• WHAT YOU ARE ASKED TO DO
From the entries that follow, copy exactly the lines beginning at the line holding "[Техно-Тюнинг] (11, 1)" and continuing through the line holding "Сравнить товар (10, 2056)".

━━━━━ INFORMATION GIVEN

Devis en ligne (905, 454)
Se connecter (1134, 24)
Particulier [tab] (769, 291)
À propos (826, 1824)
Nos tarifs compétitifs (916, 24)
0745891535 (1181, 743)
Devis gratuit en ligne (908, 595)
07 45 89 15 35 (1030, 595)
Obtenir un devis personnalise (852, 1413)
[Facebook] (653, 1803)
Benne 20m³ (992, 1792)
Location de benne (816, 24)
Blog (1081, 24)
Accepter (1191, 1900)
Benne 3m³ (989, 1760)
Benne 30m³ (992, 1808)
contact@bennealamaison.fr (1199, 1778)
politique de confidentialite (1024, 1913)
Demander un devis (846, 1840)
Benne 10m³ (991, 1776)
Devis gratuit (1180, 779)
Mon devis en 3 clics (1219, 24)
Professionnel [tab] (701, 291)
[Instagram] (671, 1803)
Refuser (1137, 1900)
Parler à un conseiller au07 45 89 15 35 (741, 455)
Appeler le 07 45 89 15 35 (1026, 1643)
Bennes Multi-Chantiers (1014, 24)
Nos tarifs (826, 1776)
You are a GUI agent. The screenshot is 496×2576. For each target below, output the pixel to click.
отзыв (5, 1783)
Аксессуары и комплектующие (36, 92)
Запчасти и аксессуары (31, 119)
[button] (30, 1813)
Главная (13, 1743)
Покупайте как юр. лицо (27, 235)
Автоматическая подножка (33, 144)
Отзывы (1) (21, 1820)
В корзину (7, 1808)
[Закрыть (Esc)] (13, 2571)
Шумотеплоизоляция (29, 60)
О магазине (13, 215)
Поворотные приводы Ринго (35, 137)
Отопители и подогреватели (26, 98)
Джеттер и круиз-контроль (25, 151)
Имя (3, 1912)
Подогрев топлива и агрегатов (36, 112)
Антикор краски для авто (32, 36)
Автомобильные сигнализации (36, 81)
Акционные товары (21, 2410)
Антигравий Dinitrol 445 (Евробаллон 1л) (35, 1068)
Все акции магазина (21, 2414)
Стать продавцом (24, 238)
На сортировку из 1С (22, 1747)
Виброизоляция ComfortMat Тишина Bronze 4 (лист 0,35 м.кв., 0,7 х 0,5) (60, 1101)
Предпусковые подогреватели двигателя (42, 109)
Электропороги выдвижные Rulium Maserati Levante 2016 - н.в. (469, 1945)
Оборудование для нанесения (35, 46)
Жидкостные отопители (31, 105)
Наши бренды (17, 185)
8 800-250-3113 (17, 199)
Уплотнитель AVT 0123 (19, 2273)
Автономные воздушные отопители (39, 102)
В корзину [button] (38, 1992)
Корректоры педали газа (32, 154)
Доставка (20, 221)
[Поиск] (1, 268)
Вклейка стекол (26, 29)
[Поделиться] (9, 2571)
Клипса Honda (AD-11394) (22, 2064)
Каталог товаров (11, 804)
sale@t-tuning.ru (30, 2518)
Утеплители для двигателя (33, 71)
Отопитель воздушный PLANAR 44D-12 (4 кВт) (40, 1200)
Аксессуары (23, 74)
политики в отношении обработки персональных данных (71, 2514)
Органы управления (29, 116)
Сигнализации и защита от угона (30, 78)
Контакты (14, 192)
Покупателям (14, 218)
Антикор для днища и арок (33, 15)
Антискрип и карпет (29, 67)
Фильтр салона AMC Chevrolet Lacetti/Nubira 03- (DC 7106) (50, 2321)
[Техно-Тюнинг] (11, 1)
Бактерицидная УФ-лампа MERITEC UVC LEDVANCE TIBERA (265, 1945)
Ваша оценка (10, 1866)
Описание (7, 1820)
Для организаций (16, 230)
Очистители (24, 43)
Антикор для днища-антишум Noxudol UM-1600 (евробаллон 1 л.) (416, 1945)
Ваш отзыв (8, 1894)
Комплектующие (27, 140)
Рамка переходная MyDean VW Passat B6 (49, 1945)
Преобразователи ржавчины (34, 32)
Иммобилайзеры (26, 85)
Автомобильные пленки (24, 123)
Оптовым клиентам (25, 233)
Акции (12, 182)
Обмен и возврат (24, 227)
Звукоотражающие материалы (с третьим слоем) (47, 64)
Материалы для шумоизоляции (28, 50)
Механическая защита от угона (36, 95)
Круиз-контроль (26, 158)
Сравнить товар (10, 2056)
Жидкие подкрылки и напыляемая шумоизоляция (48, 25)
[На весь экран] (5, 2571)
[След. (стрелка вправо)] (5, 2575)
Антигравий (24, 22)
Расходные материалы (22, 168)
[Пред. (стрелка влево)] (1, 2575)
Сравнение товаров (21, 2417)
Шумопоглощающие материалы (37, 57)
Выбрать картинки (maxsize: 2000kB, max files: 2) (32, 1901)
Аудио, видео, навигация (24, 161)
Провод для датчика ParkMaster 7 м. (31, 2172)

━━━━━━━━━━

• RESULT OF THE TASK
[Техно-Тюнинг] (11, 1)
Бактерицидная УФ-лампа MERITEC UVC LEDVANCE TIBERA (265, 1945)
Ваша оценка (10, 1866)
Описание (7, 1820)
Для организаций (16, 230)
Очистители (24, 43)
Антикор для днища-антишум Noxudol UM-1600 (евробаллон 1 л.) (416, 1945)
Ваш отзыв (8, 1894)
Комплектующие (27, 140)
Рамка переходная MyDean VW Passat B6 (49, 1945)
Преобразователи ржавчины (34, 32)
Иммобилайзеры (26, 85)
Автомобильные пленки (24, 123)
Оптовым клиентам (25, 233)
Акции (12, 182)
Обмен и возврат (24, 227)
Звукоотражающие материалы (с третьим слоем) (47, 64)
Материалы для шумоизоляции (28, 50)
Механическая защита от угона (36, 95)
Круиз-контроль (26, 158)
Сравнить товар (10, 2056)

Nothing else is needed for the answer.